### Saved entries

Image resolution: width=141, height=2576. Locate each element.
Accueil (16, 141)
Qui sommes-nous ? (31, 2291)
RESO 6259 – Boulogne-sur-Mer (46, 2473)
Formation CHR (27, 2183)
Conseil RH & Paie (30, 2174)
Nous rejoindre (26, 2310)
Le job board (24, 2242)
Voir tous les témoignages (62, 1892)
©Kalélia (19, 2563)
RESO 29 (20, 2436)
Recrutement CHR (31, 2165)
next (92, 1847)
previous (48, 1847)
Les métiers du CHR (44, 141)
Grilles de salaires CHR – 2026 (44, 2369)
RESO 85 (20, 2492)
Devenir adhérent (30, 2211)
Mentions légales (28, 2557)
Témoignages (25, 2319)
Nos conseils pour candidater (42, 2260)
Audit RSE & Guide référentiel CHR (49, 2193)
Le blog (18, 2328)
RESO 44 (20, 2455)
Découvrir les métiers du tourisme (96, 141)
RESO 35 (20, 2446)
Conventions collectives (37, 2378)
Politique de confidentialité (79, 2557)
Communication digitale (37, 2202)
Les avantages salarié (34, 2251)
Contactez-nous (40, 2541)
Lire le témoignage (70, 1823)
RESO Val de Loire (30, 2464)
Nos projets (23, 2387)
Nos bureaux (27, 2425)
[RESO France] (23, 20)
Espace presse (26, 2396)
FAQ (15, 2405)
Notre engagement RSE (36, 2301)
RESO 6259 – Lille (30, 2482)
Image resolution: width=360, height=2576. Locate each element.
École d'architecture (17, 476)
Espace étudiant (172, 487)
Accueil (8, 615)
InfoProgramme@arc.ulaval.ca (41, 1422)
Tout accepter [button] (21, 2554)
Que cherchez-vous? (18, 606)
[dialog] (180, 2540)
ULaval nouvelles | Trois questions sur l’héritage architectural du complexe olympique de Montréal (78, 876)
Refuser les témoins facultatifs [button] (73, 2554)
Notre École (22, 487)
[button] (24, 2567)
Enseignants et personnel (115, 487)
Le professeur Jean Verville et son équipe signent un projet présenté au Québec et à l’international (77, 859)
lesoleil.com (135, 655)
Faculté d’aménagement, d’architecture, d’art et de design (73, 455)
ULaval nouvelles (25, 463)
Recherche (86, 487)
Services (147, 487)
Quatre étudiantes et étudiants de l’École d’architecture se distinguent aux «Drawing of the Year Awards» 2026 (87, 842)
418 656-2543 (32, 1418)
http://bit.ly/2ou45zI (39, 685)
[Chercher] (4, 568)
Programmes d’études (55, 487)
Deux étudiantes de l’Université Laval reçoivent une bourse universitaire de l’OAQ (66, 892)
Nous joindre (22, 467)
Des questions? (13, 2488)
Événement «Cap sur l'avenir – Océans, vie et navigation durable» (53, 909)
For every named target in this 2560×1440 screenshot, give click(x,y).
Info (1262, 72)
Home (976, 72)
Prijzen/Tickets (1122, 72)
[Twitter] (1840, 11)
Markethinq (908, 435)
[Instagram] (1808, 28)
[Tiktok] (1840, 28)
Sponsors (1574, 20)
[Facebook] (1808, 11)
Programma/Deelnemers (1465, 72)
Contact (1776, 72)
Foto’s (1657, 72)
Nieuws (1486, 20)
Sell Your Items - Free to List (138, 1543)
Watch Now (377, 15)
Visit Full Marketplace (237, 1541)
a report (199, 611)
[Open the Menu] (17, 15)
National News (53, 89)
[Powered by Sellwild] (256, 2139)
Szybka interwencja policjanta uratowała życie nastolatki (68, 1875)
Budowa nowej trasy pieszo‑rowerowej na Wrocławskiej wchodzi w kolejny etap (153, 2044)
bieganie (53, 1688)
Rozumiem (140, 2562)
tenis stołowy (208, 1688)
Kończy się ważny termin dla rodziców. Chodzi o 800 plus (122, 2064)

### Assignment
Copy every line from the records above that contains the string "architecture".

### Reply to the exercise
École d'architecture (17, 476)
Faculté d’aménagement, d’architecture, d’art et de design (73, 455)
Quatre étudiantes et étudiants de l’École d’architecture se distinguent aux «Drawing of the Year Awards» 2026 (87, 842)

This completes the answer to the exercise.